Local rate limiting

Apply local and global rate limits to HTTP traffic to protect your backend services from overload.

About

Rate limiting in agentgateway protects your services from being overwhelmed by excessive traffic. A runaway automation script, a misconfigured retry loop, or a deliberate flood can exhaust your upstream’s capacity in seconds. Rate limiting gives you precise control over how much traffic reaches any route or the entire gateway — without any changes to the backend.

Rate limiting in agentgateway is expressed through AgentgatewayPolicy resources. A policy attaches to a Gateway or HTTPRoute target, and defines limits in the spec.traffic.rateLimit field. Gateway-level policies act as a hard ceiling on total traffic, while route-level policies provide finer-grained control.

Additionally, you can set up local or global rate limiting, depending on whether you want limits shared across Gateway instances.

ModeWhere limits are enforcedUse case
LocalIn-process, per proxy replicaSimple per-route or gateway-wide limits
GlobalExternal rate limit serviceShared limits across multiple proxy replicas

For AI-specific use cases, see:

Gateway-level global DoS protection

Target your Gateway resource to apply a limit across all routes. This acts as a hard ceiling on total gateway throughput regardless of which route is hit.

Example gateway policy
kubectl apply -f- <<EOF
apiVersion: agentgateway.dev/v1alpha1
kind: AgentgatewayPolicy
metadata:
  name: gateway-rate-limit
  namespace: agentgateway-system
spec:
  targetRefs:
  - group: gateway.networking.k8s.io
    kind: Gateway
    name: agentgateway-proxy
  traffic:
    rateLimit:
      local:
      - requests: 5000
        unit: Minutes
        burst: 1000
EOF

Route-level rate limit

Route-level policies take precedence over gateway-level ones for their specific traffic.

Example route policy
kubectl apply -f- <<EOF
apiVersion: agentgateway.dev/v1alpha1
kind: AgentgatewayPolicy
metadata:
  name: httpbin-rate-limit
  namespace: httpbin
spec:
  targetRefs:
  - group: gateway.networking.k8s.io
    kind: HTTPRoute
    name: httpbin
  traffic:
    rateLimit:
      local:
      - requests: 3
        unit: Seconds
        burst: 3
EOF

Inheritance

Policies apply at the attachment point with a clear precedence order:

Gateway → Listener → Route → Route Rule → Backend

More specific policies win. A route-level limit overrides a gateway-level limit for traffic on that route.

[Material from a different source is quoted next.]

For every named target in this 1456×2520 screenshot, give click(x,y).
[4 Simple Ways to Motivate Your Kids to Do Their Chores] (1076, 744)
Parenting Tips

With both policies in place, traffic to www.example.com is subject to the route limit (3 req/s), while all other routes are bounded only by the gateway limit (5000 req/min).

Response headers

When rate limiting is enabled, the following headers are added to responses. These headers help clients understand their current rate limit status and adapt their behavior accordingly.

Note: The x-envoy-ratelimited header is only present when using global rate limiting with an Envoy-compatible rate limit service. It is added by the rate limit service itself, not by agentgateway. As such, this header does not appear with local rate limiting.

HeaderDescriptionAdded byExample
x-ratelimit-limitThe rate limit ceiling for the given request. For local rate limiting, this is the base limit plus burst. For global rate limiting with time windows, this might include window information.Agentgateway6 (local), 10, 10;w=60 (global with 60-second window)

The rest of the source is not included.